Bases: b2luigi.core.task.Task

Instead of using the dispatch function wrapper, you can also inherit from this class. Except that, it has exactly the same functionality as a normal Task.

Important

You need to overload the process function instead of the run function in this case!

process()

Override this method with your normal run function. Do not touch the run function itself!

Parameters

As b2luigi automatically also imports luigi, you can use all the parameters from luigi you know and love. We have just added a single new flag called hashed to the parameters constructor. Turning it to true (it is turned off by default) will make b2luigi use a hashed version of the parameters value, when constructing output or log file paths. This is especially useful if you have parameters, which may include “dangerous” characters, like “/” or “{” (e.g. when using list or dictionary parameters). See also one of our FAQ.

Settings

b2luigi.get_setting(key, default=None)

b2luigi adds a settings management to luigi and also uses it at various places.

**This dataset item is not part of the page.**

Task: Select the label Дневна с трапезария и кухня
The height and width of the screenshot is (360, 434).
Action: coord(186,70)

With this function, you can get the current value of a specific setting with the given key. If there is no setting defined with this name, either the default is returned or, if you did not supply any default, a value error is raised.

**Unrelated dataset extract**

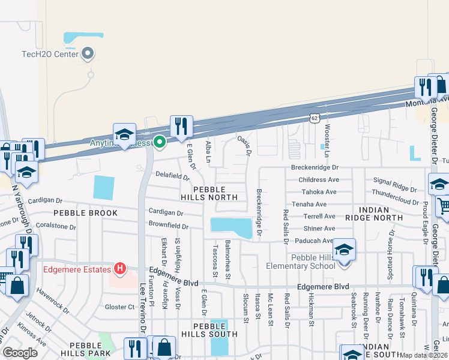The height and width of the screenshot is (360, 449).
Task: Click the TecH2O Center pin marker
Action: point(88,53)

For information on how settings are set, please see set_setting. Settings can be of any type, but are mostly strings.

Parameters:
  • key (str) – The name of the parameter to query.
  • default (optional) – If there is no setting which the name, either return this default or if it is not set, raise a ValueError.
b2luigi.set_setting(key, value)

There are two possibilities to set a setting with a given name:

  • Either you use this function and supply the key and the value. The setting is then defined globally for all following calls to get_setting with the specific key.

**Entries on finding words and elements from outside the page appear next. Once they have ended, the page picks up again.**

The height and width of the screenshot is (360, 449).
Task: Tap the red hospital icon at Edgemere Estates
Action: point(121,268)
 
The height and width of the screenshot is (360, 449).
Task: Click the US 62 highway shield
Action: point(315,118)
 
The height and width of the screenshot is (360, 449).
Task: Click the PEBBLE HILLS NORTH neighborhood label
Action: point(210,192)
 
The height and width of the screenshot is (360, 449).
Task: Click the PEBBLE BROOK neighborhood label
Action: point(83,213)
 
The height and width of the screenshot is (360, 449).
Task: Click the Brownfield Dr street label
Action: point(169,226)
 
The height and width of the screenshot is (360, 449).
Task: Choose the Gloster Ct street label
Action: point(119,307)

  • Or you add a file called settings.json the the current working directory or any folder above that. In the json file, you need to supply a key and a value for each setting you want to have, e.g:

    {
        "result_path": "results",
        "some_setting": "some_value"
    }
    

    By looking also in the parent folders for setting files, you can define project settings in a top folder and specific settings further down in your local folders.

b2luigi.clear_setting(key)

Clear the setting with the given key

Other functions

b2luigi.on_temporary_files(run_function)

Wrapper for decorating a task’s run function to use temporary files as outputs.

A common problem when using long running tasks in luigi is the thanksgiving bug. It occurs, when you define an output of a task and in its run function you create this output and fill it with content during a long lasting calculation. It may happen, that during the creation of the output and the finish of the calculation some other tasks look if the output is already there, find it existing and assume, that the task is already finished (although there is probably only nonsense in the file).

A solution is already given by luigi itself, when using the temporary_path() function of the file system targets, which is really nice! Unfortunately, this means you have to open all your output files with a context manager and this is very hard to do if you have external tasks also (because they will probably use the output file directly instead of the temporary file version of if).

This wrapper simplifies the usage of the temporary files:

import b2luigi

class MyTask(b2luigi.Task):
    def output(self):
        yield self.add_to_output("test.txt")

    @b2luigi.on_temporary_files
    def run(self):
        with open(self.get_output_file_name("test.txt"), "w") as f:
            raise ValueError()
            f.write("Test")

Instead of creating the file “test.txt” at the beginning and filling it with content later (which will never happen because of the exception thrown, mich makes the file existing but the task actually not finished), the file will be written to a temporary file first and copied to its final location at the end of the run function (but only if there was no error).

Attention:

The decorator only edits the function get_output_file_name. If you are using the output directly, you have to take care of using the temporary path correctly by yourself!